The drink's name comes from the hotel, Queen's Park Hotel, in Port of Spain, Trinidad where it was first created in the 1920s. Port of Spain was at the time a thriving trade center and vacation destination among the wealthy. The Queen's Park Savannah neighborhood was its leisure center of eating, drinking and dancing, and the Queens Park Hotel was the main attraction. The hotel opened on January 15, 1895.

The hotel was moderately successful through 1920, and more so after the 18th Amendment was passed, making the purchase and consumption of alcohol illegal in the United States.
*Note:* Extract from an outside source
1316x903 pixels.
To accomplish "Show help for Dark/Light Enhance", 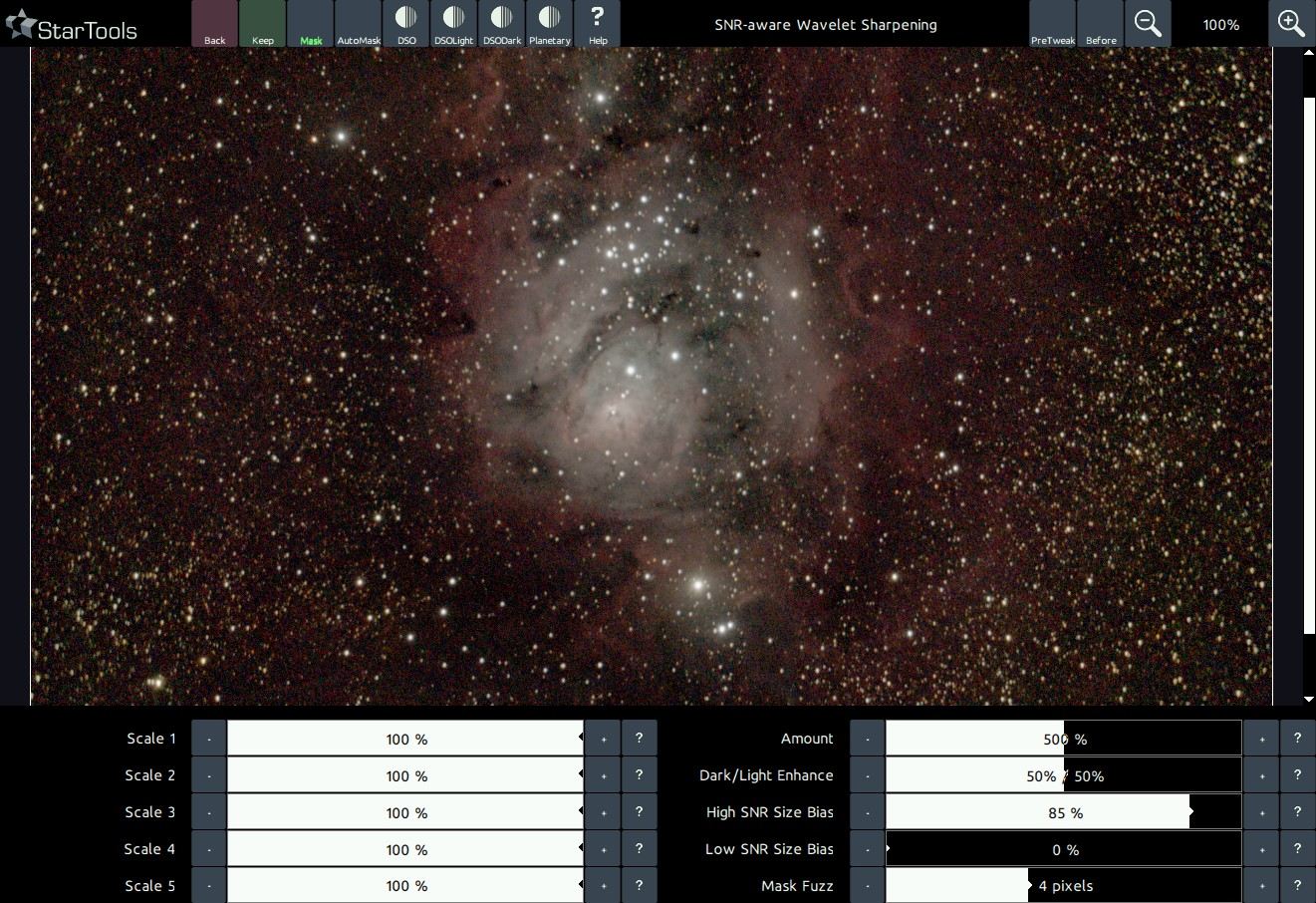I will tap(1297, 775).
Prohibition prompted many well-to-do Americans to leave the country on weekend trips to the Caribbean where they could legally drink. Queen's Park Hotel has been said to be one of the grandest hotel bars at the time.

Hotels abroad hired previously employed American bartenders who brought in clients and cocktail expertise. The Queen's Park Hotel asked the bartenders to concoct a signature drink. They modified a popular drink at the time, the Daiquiri, and added mint and locally made Angostura bitters.

The Queen's Park Swizzle enjoyed many years of popularity. Trader Vic's named it "the most delightful form of anesthesia given out today" in 1946. Bergeron wrote in the 1972 edition of the Trader Vic's Bartender's Guide, "If you like to make and drink a real doozer of a rum drink that really is a rum drink, try this. It’s from the Queen’s Park Hotel in Trinidad." The original Queen's Park Hotel closed in 1996.

== Preparation ==
The drink is traditionally served in a Collins or highball glass. In the glass, mint leaves are muddled with lime juice and syrup (Demerara or simple). Demerara rum, Angostura bitters, and then crushed ice is added. The drink is swizzled with a swizzle stick until the drink is mixed and the glass is completely frosted. A bar spoon can substitute the swizzle stick. The swizzle method allows the muddled mint to stay at the bottom. Sometimes, bitters are added to the crushed ice to give the ice layer a red appearance, so that the drink will have green, gold, and red layers. The drink is then garnished with a mint sprig.

==Variations==
The Kona Swizzle is a variation of the Queen's Park Swizzle and contains spiced rum, coffee, and orgeat.